History doesn’t repeat, but it sure rhymes when it comes to Big Oil and Venezuela.
It baffles me that people cannot see thru the ongoing charades of Governments Worldwide as been there done that already. DYK: the PUCK magazine artists were putting out thousands of magazines that all highlight the same shenanigans and charades now as then?
Puck magazine (1876–1918) was highly popular during its peak in the late 19th century, widely regarded as America's first successful humor magazine and a pioneer in colorful political satire. It stood out for its innovative use of chromolithography, delivering full-color cartoons on covers, centerfolds, and backs—at a time when most publications were black-and-white—while selling for just 10 cents per issue, making it more accessible than rivals like Harper's Weekly.
Circulation and Peak PopularityCirculation grew rapidly after the English edition launched in 1877 (initially subsidized by the German version). By the early 1880s, it sold over 80,000 copies weekly. Its high point came during the 1884 presidential election, reaching 125,000 copies, placing it among the elite magazines of the era. In the 1890s, it maintained nearly 90,000 subscribers, spawning spin-offs like Puck’s Library and Pickings from Puck.
Here’s a straightforward side-by-side comparison of John D. Rockefeller’s Standard Oil era in Venezuela (early 1900s) versus today’s ExxonMobil (the main successor company after the 1911 breakup) and its ongoing battles over Venezuelan oil. The patterns are strikingly similar—big oil company wants maximum control and profits, uses political muscle, clashes with the government, and when things go south, cries foul and fights back hard.

§ **Tasks**
A) From the text on Puck magazine and Big Oil, write out the passage from "Here’s a straightforward" to "fights back hard.".
B) In the text on Puck magazine and Big Oil, condense the paragraph beginning "Puck magazine (1876–1918) was highly popular" into a short bulleted list that keeps its main facts.

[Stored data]
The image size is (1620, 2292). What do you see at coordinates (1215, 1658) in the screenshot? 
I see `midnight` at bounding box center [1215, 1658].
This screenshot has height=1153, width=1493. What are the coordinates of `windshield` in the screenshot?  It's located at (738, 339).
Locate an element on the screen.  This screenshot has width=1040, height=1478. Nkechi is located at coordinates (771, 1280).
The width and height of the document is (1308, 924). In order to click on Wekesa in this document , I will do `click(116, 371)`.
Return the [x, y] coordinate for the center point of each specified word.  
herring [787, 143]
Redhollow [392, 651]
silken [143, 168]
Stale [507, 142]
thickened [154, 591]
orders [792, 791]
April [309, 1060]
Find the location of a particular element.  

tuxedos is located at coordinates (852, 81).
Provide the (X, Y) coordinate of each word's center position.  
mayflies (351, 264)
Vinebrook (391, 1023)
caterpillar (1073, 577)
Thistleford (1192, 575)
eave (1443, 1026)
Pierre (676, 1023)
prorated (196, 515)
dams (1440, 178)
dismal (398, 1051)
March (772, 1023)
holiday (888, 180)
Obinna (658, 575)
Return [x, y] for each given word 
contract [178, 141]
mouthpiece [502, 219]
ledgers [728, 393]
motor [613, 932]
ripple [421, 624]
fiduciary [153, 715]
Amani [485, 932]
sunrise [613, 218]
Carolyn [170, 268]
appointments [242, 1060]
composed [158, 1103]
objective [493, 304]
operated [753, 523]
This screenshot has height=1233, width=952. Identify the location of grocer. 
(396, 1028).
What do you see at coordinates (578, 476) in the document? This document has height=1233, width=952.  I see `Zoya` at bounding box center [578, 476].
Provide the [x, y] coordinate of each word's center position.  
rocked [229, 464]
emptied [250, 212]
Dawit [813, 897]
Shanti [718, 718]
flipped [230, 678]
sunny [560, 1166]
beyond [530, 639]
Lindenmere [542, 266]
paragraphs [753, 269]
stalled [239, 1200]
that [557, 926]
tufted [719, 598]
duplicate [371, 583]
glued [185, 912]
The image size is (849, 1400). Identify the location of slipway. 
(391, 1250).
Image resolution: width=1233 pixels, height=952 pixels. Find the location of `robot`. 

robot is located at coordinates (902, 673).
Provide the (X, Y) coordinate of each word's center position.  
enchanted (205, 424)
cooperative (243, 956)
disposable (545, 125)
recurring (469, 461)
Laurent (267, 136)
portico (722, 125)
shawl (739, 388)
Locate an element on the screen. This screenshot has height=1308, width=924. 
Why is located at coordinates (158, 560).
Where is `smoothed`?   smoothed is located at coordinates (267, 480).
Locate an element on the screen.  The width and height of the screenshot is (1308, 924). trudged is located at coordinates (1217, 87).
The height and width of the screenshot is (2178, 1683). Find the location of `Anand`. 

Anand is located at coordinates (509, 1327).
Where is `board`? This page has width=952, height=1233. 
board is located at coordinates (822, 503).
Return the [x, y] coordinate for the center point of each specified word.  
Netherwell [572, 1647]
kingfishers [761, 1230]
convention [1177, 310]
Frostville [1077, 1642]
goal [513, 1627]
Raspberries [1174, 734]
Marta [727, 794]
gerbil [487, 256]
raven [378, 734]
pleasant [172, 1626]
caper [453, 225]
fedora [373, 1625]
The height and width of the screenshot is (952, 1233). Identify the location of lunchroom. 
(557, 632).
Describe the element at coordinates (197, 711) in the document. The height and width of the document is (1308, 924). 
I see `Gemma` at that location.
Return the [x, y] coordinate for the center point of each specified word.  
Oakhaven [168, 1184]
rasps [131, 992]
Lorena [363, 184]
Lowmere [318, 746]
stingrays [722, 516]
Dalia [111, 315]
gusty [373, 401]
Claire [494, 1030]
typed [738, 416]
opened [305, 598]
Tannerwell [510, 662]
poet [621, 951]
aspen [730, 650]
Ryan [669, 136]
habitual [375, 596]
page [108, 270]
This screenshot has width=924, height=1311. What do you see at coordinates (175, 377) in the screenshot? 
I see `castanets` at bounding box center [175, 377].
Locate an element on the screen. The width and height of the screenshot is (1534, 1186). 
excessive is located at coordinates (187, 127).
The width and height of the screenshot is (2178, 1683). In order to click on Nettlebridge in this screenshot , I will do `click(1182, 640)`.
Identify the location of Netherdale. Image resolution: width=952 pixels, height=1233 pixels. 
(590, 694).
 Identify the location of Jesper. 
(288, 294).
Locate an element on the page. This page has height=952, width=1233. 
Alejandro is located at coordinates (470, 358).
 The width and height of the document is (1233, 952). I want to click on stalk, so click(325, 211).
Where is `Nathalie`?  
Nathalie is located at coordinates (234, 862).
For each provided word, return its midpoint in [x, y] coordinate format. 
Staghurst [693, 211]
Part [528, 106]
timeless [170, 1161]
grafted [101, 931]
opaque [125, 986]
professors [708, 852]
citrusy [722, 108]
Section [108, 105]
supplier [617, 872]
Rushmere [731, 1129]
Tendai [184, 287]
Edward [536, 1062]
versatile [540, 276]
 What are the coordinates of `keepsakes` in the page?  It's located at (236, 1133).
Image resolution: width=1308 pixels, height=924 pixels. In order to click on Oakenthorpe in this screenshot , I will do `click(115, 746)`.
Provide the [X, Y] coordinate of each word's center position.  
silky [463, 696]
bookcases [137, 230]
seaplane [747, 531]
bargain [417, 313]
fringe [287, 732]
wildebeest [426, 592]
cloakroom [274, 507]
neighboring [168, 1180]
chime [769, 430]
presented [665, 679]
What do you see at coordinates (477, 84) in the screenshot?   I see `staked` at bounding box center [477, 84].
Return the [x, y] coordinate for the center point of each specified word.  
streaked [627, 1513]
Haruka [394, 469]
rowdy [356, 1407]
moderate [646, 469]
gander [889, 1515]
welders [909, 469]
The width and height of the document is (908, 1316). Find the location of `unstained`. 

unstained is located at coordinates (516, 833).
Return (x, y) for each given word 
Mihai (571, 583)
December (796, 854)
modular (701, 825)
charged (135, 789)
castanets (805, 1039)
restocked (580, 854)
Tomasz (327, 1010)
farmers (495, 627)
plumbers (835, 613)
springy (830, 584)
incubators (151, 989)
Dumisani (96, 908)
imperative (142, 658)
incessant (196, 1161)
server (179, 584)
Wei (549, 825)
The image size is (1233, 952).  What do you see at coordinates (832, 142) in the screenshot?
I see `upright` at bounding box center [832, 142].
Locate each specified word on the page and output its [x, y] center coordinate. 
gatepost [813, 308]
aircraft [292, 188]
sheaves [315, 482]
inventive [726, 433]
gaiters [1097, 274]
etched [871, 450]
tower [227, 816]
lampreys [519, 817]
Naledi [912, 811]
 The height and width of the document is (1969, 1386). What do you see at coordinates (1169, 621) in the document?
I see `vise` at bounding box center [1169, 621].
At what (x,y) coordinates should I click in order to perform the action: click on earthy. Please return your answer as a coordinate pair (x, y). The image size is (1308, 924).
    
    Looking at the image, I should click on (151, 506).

§ **Exercise results**
A)
Here’s a straightforward side-by-side comparison of John D. Rockefeller’s Standard Oil era in Venezuela (early 1900s) versus today’s ExxonMobil (the main successor company after the 1911 breakup) and its ongoing battles over Venezuelan oil. The patterns are strikingly similar—big oil company wants maximum control and profits, uses political muscle, clashes with the government, and when things go south, cries foul and fights back hard.

B)
- Puck magazine ran from 1876 to 1918 and was at its most popular in the late 19th century.
- It is widely regarded as America's first successful humor magazine and a pioneer of colorful political satire.
- It used chromolithography to print full-color cartoons on covers, centerfolds, and backs when most publications were black-and-white.
- At 10 cents per issue, it was more accessible than rivals such as Harper's Weekly.